■ Instructions to follow: In the answer, every entry must appear exactly as given.

(Records excerpted from a collection)

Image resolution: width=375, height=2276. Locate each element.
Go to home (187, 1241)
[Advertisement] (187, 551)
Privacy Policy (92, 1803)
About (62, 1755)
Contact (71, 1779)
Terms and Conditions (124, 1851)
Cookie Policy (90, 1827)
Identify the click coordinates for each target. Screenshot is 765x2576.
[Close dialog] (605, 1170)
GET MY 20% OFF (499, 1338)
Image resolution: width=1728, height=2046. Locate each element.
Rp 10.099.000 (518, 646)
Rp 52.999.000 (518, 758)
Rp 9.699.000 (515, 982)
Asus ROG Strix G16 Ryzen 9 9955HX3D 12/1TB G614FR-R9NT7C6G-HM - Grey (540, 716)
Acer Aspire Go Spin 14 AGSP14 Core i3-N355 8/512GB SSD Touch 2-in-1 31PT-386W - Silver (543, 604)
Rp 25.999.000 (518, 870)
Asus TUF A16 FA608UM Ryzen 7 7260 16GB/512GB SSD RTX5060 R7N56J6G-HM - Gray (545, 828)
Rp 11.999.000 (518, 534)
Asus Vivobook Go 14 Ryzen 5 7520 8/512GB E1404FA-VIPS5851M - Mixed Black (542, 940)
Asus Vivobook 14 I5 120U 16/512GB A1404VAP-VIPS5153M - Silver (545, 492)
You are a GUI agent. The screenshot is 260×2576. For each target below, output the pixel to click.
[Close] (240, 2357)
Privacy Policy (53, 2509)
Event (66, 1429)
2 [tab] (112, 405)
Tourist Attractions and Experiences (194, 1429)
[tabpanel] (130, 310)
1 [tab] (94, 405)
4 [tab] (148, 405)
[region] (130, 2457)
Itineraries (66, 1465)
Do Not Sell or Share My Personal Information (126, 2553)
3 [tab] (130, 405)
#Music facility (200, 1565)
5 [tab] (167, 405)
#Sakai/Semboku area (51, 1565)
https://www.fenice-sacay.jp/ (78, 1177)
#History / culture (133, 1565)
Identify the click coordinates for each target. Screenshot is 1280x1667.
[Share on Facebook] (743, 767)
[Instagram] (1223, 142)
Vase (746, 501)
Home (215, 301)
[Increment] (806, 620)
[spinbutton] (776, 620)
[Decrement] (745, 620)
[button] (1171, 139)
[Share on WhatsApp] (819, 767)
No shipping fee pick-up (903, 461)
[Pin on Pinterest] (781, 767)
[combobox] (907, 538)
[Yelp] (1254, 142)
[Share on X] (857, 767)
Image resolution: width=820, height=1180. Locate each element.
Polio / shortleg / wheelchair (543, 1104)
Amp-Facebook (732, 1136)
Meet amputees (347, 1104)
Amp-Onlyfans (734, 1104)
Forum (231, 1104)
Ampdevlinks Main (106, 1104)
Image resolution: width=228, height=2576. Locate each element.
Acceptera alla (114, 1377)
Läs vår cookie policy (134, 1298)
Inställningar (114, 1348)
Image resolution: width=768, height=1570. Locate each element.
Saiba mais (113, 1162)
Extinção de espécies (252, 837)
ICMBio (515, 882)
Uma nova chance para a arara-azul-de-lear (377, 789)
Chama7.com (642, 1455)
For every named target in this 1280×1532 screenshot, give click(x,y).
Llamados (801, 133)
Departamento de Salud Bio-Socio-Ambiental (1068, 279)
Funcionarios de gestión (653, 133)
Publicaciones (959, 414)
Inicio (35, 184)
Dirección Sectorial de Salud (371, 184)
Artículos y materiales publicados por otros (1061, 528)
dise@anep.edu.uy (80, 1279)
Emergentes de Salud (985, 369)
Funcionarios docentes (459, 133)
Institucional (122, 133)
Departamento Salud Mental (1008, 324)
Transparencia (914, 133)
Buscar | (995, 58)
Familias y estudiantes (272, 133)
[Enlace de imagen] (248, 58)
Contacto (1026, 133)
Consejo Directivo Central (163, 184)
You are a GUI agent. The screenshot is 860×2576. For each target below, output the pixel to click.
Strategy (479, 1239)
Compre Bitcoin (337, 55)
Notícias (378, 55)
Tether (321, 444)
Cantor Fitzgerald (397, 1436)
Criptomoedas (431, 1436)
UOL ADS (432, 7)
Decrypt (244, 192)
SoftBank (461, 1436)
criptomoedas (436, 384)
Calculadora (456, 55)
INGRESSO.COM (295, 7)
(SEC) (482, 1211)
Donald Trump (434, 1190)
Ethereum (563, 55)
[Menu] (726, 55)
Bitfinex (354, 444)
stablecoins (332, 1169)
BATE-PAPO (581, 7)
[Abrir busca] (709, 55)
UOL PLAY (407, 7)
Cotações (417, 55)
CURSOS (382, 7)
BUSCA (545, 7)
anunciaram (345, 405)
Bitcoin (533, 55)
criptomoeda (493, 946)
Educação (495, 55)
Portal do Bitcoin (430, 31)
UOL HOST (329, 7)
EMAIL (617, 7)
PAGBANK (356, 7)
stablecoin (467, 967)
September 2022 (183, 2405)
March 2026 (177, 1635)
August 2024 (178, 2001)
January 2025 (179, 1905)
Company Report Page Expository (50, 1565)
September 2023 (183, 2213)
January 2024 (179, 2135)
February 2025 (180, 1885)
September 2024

■ Exercise output:
Image resolution: width=375, height=2276. Locate each element.
Go to home (187, 1241)
[Advertisement] (187, 551)
Privacy Policy (92, 1803)
About (62, 1755)
Contact (71, 1779)
Terms and Conditions (124, 1851)
Cookie Policy (90, 1827)
Identify the click coordinates for each target. Screenshot is 765x2576.
[Close dialog] (605, 1170)
GET MY 20% OFF (499, 1338)
Image resolution: width=1728, height=2046. Locate each element.
Rp 10.099.000 (518, 646)
Rp 52.999.000 (518, 758)
Rp 9.699.000 (515, 982)
Asus ROG Strix G16 Ryzen 9 9955HX3D 12/1TB G614FR-R9NT7C6G-HM - Grey (540, 716)
Acer Aspire Go Spin 14 AGSP14 Core i3-N355 8/512GB SSD Touch 2-in-1 31PT-386W - Silver (543, 604)
Rp 25.999.000 (518, 870)
Asus TUF A16 FA608UM Ryzen 7 7260 16GB/512GB SSD RTX5060 R7N56J6G-HM - Gray (545, 828)
Rp 11.999.000 (518, 534)
Asus Vivobook Go 14 Ryzen 5 7520 8/512GB E1404FA-VIPS5851M - Mixed Black (542, 940)
Asus Vivobook 14 I5 120U 16/512GB A1404VAP-VIPS5153M - Silver (545, 492)
You are a GUI agent. The screenshot is 260×2576. For each target below, output the pixel to click.
[Close] (240, 2357)
Privacy Policy (53, 2509)
Event (66, 1429)
2 [tab] (112, 405)
Tourist Attractions and Experiences (194, 1429)
[tabpanel] (130, 310)
1 [tab] (94, 405)
4 [tab] (148, 405)
[region] (130, 2457)
Itineraries (66, 1465)
Do Not Sell or Share My Personal Information (126, 2553)
3 [tab] (130, 405)
#Music facility (200, 1565)
5 [tab] (167, 405)
#Sakai/Semboku area (51, 1565)
https://www.fenice-sacay.jp/ (78, 1177)
#History / culture (133, 1565)
Identify the click coordinates for each target. Screenshot is 1280x1667.
[Share on Facebook] (743, 767)
[Instagram] (1223, 142)
Vase (746, 501)
Home (215, 301)
[Increment] (806, 620)
[spinbutton] (776, 620)
[Decrement] (745, 620)
[button] (1171, 139)
[Share on WhatsApp] (819, 767)
No shipping fee pick-up (903, 461)
[Pin on Pinterest] (781, 767)
[combobox] (907, 538)
[Yelp] (1254, 142)
[Share on X] (857, 767)
Image resolution: width=820, height=1180. Locate each element.
Polio / shortleg / wheelchair (543, 1104)
Amp-Facebook (732, 1136)
Meet amputees (347, 1104)
Amp-Onlyfans (734, 1104)
Forum (231, 1104)
Ampdevlinks Main (106, 1104)
Image resolution: width=228, height=2576. Locate each element.
Acceptera alla (114, 1377)
Läs vår cookie policy (134, 1298)
Inställningar (114, 1348)
Image resolution: width=768, height=1570. Locate each element.
Saiba mais (113, 1162)
Extinção de espécies (252, 837)
ICMBio (515, 882)
Uma nova chance para a arara-azul-de-lear (377, 789)
Chama7.com (642, 1455)
For every named target in this 1280×1532 screenshot, give click(x,y).
Llamados (801, 133)
Departamento de Salud Bio-Socio-Ambiental (1068, 279)
Funcionarios de gestión (653, 133)
Publicaciones (959, 414)
Inicio (35, 184)
Dirección Sectorial de Salud (371, 184)
Artículos y materiales publicados por otros (1061, 528)
dise@anep.edu.uy (80, 1279)
Emergentes de Salud (985, 369)
Funcionarios docentes (459, 133)
Institucional (122, 133)
Departamento Salud Mental (1008, 324)
Transparencia (914, 133)
Buscar | (995, 58)
Familias y estudiantes (272, 133)
[Enlace de imagen] (248, 58)
Contacto (1026, 133)
Consejo Directivo Central (163, 184)
You are a GUI agent. The screenshot is 860×2576. For each target below, output the pixel to click.
Strategy (479, 1239)
Compre Bitcoin (337, 55)
Notícias (378, 55)
Tether (321, 444)
Cantor Fitzgerald (397, 1436)
Criptomoedas (431, 1436)
UOL ADS (432, 7)
Decrypt (244, 192)
SoftBank (461, 1436)
criptomoedas (436, 384)
Calculadora (456, 55)
INGRESSO.COM (295, 7)
(SEC) (482, 1211)
Donald Trump (434, 1190)
Ethereum (563, 55)
[Menu] (726, 55)
Bitfinex (354, 444)
stablecoins (332, 1169)
BATE-PAPO (581, 7)
[Abrir busca] (709, 55)
UOL PLAY (407, 7)
Cotações (417, 55)
CURSOS (382, 7)
BUSCA (545, 7)
anunciaram (345, 405)
Bitcoin (533, 55)
criptomoeda (493, 946)
Educação (495, 55)
Portal do Bitcoin (430, 31)
UOL HOST (329, 7)
EMAIL (617, 7)
PAGBANK (356, 7)
stablecoin (467, 967)
September 2022 (183, 2405)
March 2026 (177, 1635)
August 2024 (178, 2001)
January 2025 (179, 1905)
Company Report Page Expository (50, 1565)
September 2023 (183, 2213)
January 2024 (179, 2135)
February 2025 (180, 1885)
September 2024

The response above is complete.